A SECOND MILITARY MASSACRE
Orlov’s case became associated with a new wave of military arrests launched in the early part of 1938, whose theme was made clear in a letter issued on Stalin’s instructions calling for further purging of the armed forces, not only of enemies of the people, but also of “the silent ones” who had failed to take an active part in the Purge.193
The replacements of the slaughtered commanders of 1937 now went themselves to the Lubyanka. In the first days of January, Belov was recalled to Moscow. The train journey, we are told, was gloomy, full of recollections of similar ones of the previous year. On arrival, he was arrested; his intervention in favor of Serdich was now turned into a criminal matter.194
And now a second Marshal of the Soviet Union fell.
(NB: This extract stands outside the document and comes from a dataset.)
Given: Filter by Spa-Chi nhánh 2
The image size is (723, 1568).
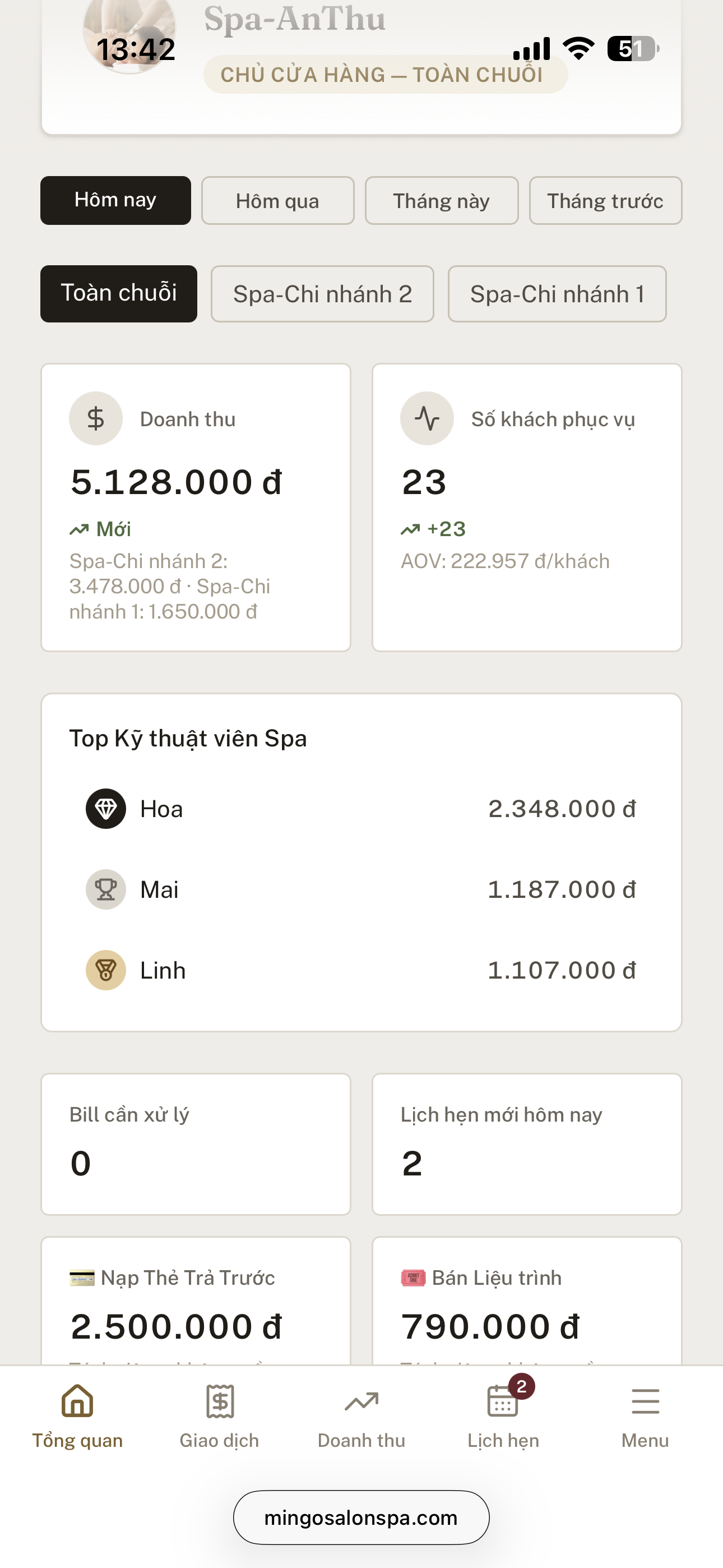Looking at the screenshot, I should pyautogui.click(x=323, y=294).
Yegorov, a former Tsarist officer, was an older man than the members of the Tukhachevsky group, being fifty-five, a year younger than his former colleague in the Imperial Army, Shaposhnikov. He was one of Stalin’s boon companions. Stalin is said to have offered Tukhachevsky’s country villa to Yegorov after the execution, and Yegorov to have refused to take it.195
Yegorov had commanded the South-Western Front in the Polish Campaign, with Stalin as his political chief. He was one of the few figures from Stalin’s old military entourage to suffer.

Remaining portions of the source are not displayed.